PDP Sudah Ajukan Raperda Penyertaan Modal Sejak Maret 2018

 

Perusahaan Daerah Perkebunan PDP Kahyangan, ternyata sudah mengusulkan Raperda Penyertaan Modal melalui Pemkab sejak Maret 2018. Bahkan kajian akademik yang disusun LP2M Unej selesai bulan Mei 2018, namun baru diajukan ke DPRD Jember di bulan Januari 2019.

Direktur Utama PDP Kahyangan Harianto menjelaskan, dirinya sudah mengajukan usulan Raperda Penyertaan Modal sejak bulan Maret 2018 melalui Pemkab Jember.
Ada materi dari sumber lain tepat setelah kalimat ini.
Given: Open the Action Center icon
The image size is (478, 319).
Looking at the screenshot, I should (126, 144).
Namun setelah 4 kali berkirim surat, bulan Januari 2019 Pemkab kembali memintanya mengajukan kembali usulan raperda, untuk diajukan ke DPRD.
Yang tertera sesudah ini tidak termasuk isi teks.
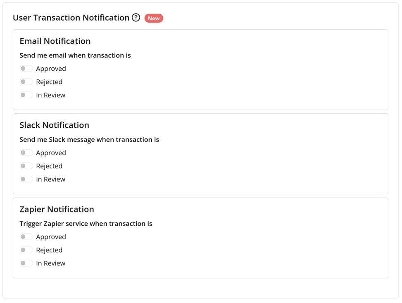Select the Zapier Notification heading
402x303 pixels.
(x=57, y=209)
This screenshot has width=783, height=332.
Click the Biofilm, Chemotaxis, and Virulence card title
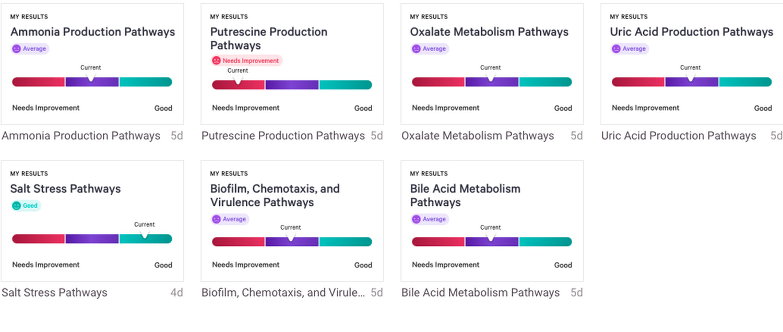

Bahkan Hariyanyo mengaku akhir Juni mendapat informasi, bahwa jadwal pembahasan Raperda Penyertaan Modal beserta 4 raperda lain dari DPRD sudah keluar. Namun entah bagaimana jadwal tersebut tidak berjalan sebagaimana mestinya. Padahal dirinya berharap penyertaan modal PDP bisa dilakukan dalam P APBD 2019.
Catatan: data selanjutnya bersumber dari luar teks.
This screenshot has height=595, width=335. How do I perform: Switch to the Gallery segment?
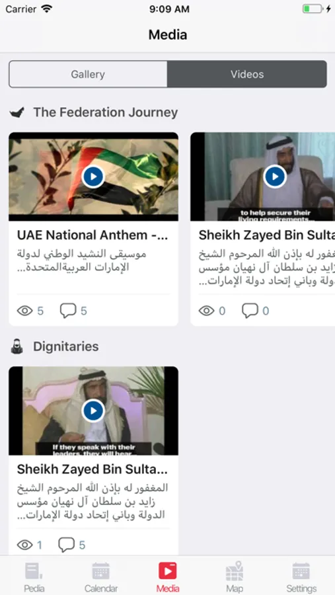point(88,74)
Hariyanto berharap pembahasan Raperda Penyertaan Modal bisa selesai sebelum pembahasan APBD 2020, agar awal tahun depan sudah bisa dilaksanakan. Diberitakan sebelumnya, akibat belum adanya perda sebagai payung hukum, alokasi penyertaan modal PDP senilai 5,8 milyar rupiah, dialihkan untuk kegiatan lain.